中国戦では右サイドバックに廣瀬陸斗を、左サイドバックに坂井大将を起用した。坂井は年齢も一世代下ということもあってか、中国選手と比べるとフィジカル面で完全に劣っていた。ロングボールを多用して前への圧力を高めてくる相手に対し、それをはね返す術を持っていなかった。サイドの守備が機能しないことで、中国に付け入る隙を与えてしまった。続く第2戦ベトナム戦では、再び坂井が左サイドバックで先発。廣瀬も右サイドでピッチに立ったが、56分に接触プレーで頭を強打し、石田崚真と交代を余儀なくされた。石田は坂井と同い年で、体格は160センチ台。ベトナム選手の多くが比較的小柄で当たり負けすることはなかったが、俊敏性があり、1対1のシーンで簡単にかわされてしまう場面が散見した。初戦中国戦、そしてこのベトナム戦と、守備力のあるサイドバックが必要だったことは明白だった。しかも、鈴木政一監督のサッカーではサイドバックに攻撃参加を要求することはあまりない。機を見てオーバーラップを促すことはあるが、最終ラインに位置を取らせることの方が多い。それにも関わらず、起用しているサイドバックは守備力よりも攻撃力を持ち味にしている選手。ここに大きな矛盾点があった。

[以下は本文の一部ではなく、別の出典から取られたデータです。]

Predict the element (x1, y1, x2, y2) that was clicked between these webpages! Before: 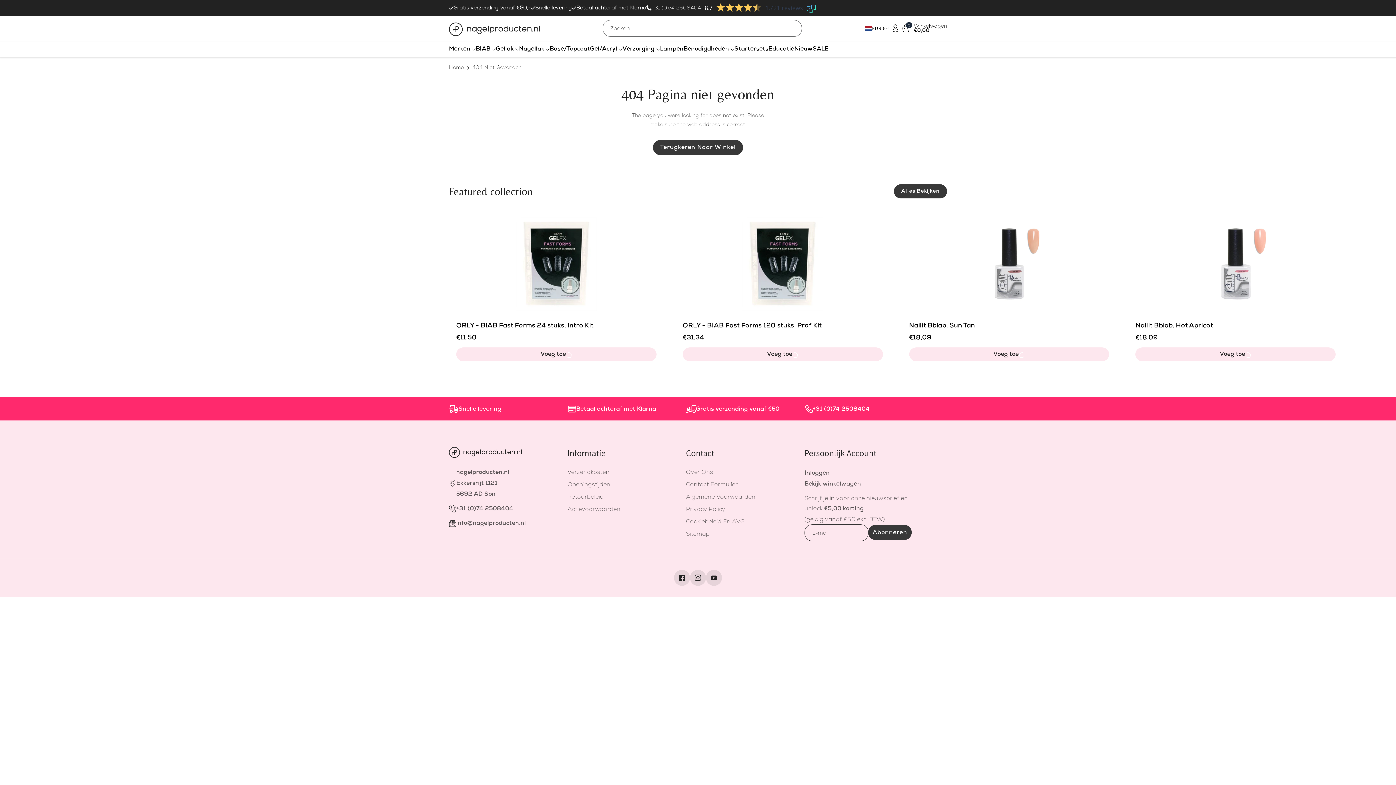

ベトナム戦の劇的な勝利(3-1)により、首の皮一枚つながった状態で臨んだ韓国戦。これまでの2チームと比べると明らかに攻撃力もフィジカルもあるチームを相手に、誰をサイドで起用するかに注目が集まった。そのなかで鈴木監督がセレクトしたのは、宮原和也だった。左サイドバックに宮原を置き、右には石田を置いた。宮原は広島ユースやU-17日本代表で3バックのセンターやサイド、4バックのCB、さらにはボランチもこなす高い守備力が魅力の選手。同選手をサイドに置くことで、状況に応じて最終ラインを3バックにもできるメリットがあった。宮原が最終ラインをケアすることで、逆サイドの石田もその特徴を生かした果敢な攻撃参加が可能となり、同時にボランチやCBもリスクを恐れずにビルドアップができるようになる。彼の起用が大きなポイントとなるのは、容易に想像がついた。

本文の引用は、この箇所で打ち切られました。